(Document passage):
►
11/12 January 2023
On the 11 and 12 January, as the completion of the oral transmission of Gampopa’s Collected Works approached, HE Goshir Gyaltsab Rinpoche gave the oral transmission and a commentary on Gampopa’s Sunlight of the Scriptures. He offered some profound comments. Gyaltsab Rinpoche has said previously that this text is probably the foundation of Dhakpo Tashi Namgyal’s Moonbeams of Mahāmudrā (Tib. ཕྱག་ཆེན་ཟླ་ཟེར་ [Chagchen Da-Ser]) as they both have the same layout or framework.
The text contains a set of quotations from sutras and tantras, written interspersed with Gampopa’s own introductions to the topics discussed. Depending on the edition, it is usually about 46 pages long and it was composed in the same way as The Jewel Ornament of Liberation, so there is no doubt that Gampopa wrote it himself (unlike most other texts which were written down by his disciples).
The text begins with Gampopa’s teaching on why it is important to practice the instructions on the nature of mind. He explained this by teaching why our mind is the root of both defects and merits, the problem of not meditating on the nature of mind and the benefits of meditating on it.
As is the custom, Rinpoche first read through parts of the text then offered his own commentary. He opened today’s teaching by saying that the text is so profound that he himself didn’t have a lot to say about it.
The essential points Rinpoche made concern the line that reads, “An individual who wishes to abandon the sufferings of samsara and nirvana and achieve happiness should only meditate upon the essence of the mind itself.”
First, Rinpoche explained that the Buddha taught that one should focus on the mind itself - to turn inwards and look within at the mind itself. This is unique to Buddhism. Before the Buddha, there were many teachers in India and they all spoke of looking at external things. In contrast, the Buddha taught looking within at the nature of mind. Therefore, this is the basis of Buddhism - looking within to see what the nature of mind is, rather than looking externally. All the teaching of the Buddha comes down to this —looking at the nature of mind by looking at the mind itself and seeing what it is like.
Rinpoche then pointed out how all of Buddhism and all of the Dharma arise from this. That is what all Dharma is really about: looking at the mind itself, and looking at the five aggregates. Of course, the [first] aggregate of form is physical, but the other four [sensations, perceptions, formations and consciousness] are mind – and the mind arises from karma - so it arises from mind because karma comes from the mind.
Rinpoche shared some quotations from different scriptures like the Treasury of Abhidharma by Vasubandhu and others. He emphasised that focusing on the nature of mind is what we really meditate upon— what we practice.
Another crucial point Rinpoche made is that we talk about the Buddha’s activity and blessing – but it is actually the nature of your own mind that causes everything. It is not the Buddha outside, it is your own mind. The Buddha activity and the activity of the teachers and so forth are all about looking at the nature of your mind. The activity of the Buddha is actually working with your own mind. It is on your own mind that you have to meditate and work.
◄
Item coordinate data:
►
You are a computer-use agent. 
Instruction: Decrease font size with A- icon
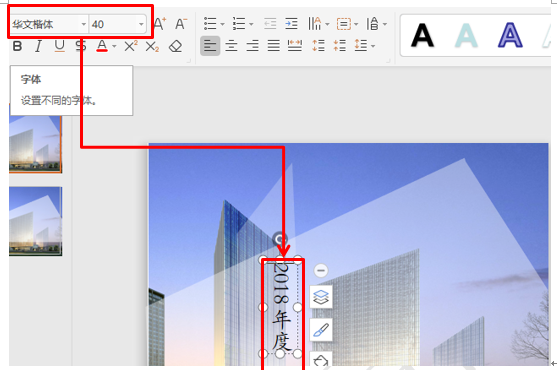pos(181,24)
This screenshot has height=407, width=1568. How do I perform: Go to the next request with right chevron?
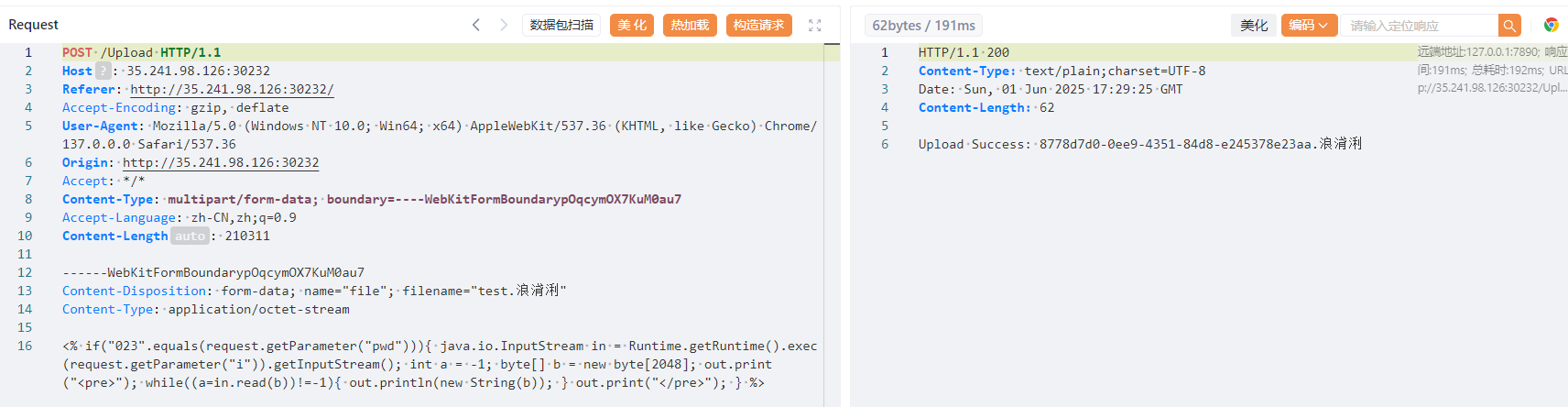tap(503, 25)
◄
(What you need to do):
a) How long is Sunlight of the Scriptures, according to the teaching report?
b) Reproduce word for word everything in the teaching report from "The essential points" down to "it is like.".
c) Carry on the teaching report about Gyaltsab Rinpoche's commentary from the point where it stops.
This data was taken from a separate source.

(In response):
a) It is usually about 46 pages long, depending on the edition.

b)
The essential points Rinpoche made concern the line that reads, “An individual who wishes to abandon the sufferings of samsara and nirvana and achieve happiness should only meditate upon the essence of the mind itself.”
First, Rinpoche explained that the Buddha taught that one should focus on the mind itself - to turn inwards and look within at the mind itself. This is unique to Buddhism. Before the Buddha, there were many teachers in India and they all spoke of looking at external things. In contrast, the Buddha taught looking within at the nature of mind. Therefore, this is the basis of Buddhism - looking within to see what the nature of mind is, rather than looking externally. All the teaching of the Buddha comes down to this —looking at the nature of mind by looking at the mind itself and seeing what it is like.

c)
Further, Rinpoche spoke in brief about the history of the Buddhadharma, how it spread in India, then in Tibet and everywhere because the activity of the Buddha is unceasing and continuous.
On the following day, HE Gyaltsab Rinpoche continued in the same manner, giving the reading transmission and elucidating on the text.
He first elaborated on the quotation which says that the Buddha-nature would not change, whether the Buddha appeared in the world or not. He explained that, regardless of the spreading of Buddhism in a particular country, the nature of how things are, the actual nature, the Buddha-nature or the nature which is free of all elaborations, emptiness or middle way is the same.
The mere difference is that when the teachings are spread, it is because some people have recognised this and teach it. When people see it, they have faith and so forth. This, however, has no effect on the actual nature. The actual nature, the Dharma-nature, or the Dharmatā or the Four Noble Truths - stays exactly as it is. The Buddha-nature, Middle Way, all of the logic and so forth stay exactly the same irrespective of people’s realisation of it.
It also happens that some people spread false teachings while not recognising it themselves, but that does not affect the nature. This Dharmatā, the nature, the Middle Way, is not made better by the buddhas. They have the good qualities but that does not imply that their nature is better nor that the nature of things is better owing to them. Likewise, it is not made worse by ignorant people who know nothing. It is exactly the same - the same for the Buddha and the same for all beings.
In point of fact, the difference comes down to the difference of circumstances, good or bad circumstances - not to the difference of nature.
He then spoke about all six paramitas being complete within the nature of the mind. If you realise the nature of the mind, then you’re actually practising all six paramitas. This is very clearly described in the Sublime Continuum (Skt. Uttaratraśastra, Tib. Gyu Lama).
Further, he pointed out how everything becomes the five wisdoms of the Buddha when we achieve buddhahood. We receive instructions, we receive empowerments and these are ways to realise the five wisdoms of the Buddha or to gain partial realisation. So the Buddha uses whatever languages people speak, there is no special Buddha language.
You study and if you are diligent, and it works, Rinpoche stated, you achieve it. If you are not diligent, then you won’t get anywhere. It all depends on your mind, but eventually you get to the point when you attain Buddhahood and there is no more mind. The Buddha does not have mind such as we know it - the Buddha instead has wisdom.
To our understanding, having no mind would mean knowing nothing, having no ability for knowledge and being blank, like a rock. But that is not so because, even though there is no mind - no essence of mind to be found, nothing to be found – nonetheless, the buddhas know everything distinctly.
And so he described how this develops into the presentation of the 5 wisdoms as is most clearly described in Rangjung Dorje’s Treatise on the Buddha Essence.
With this teaching, Rinpoche brought the transmission of the Collected Works of Gampopa to a close.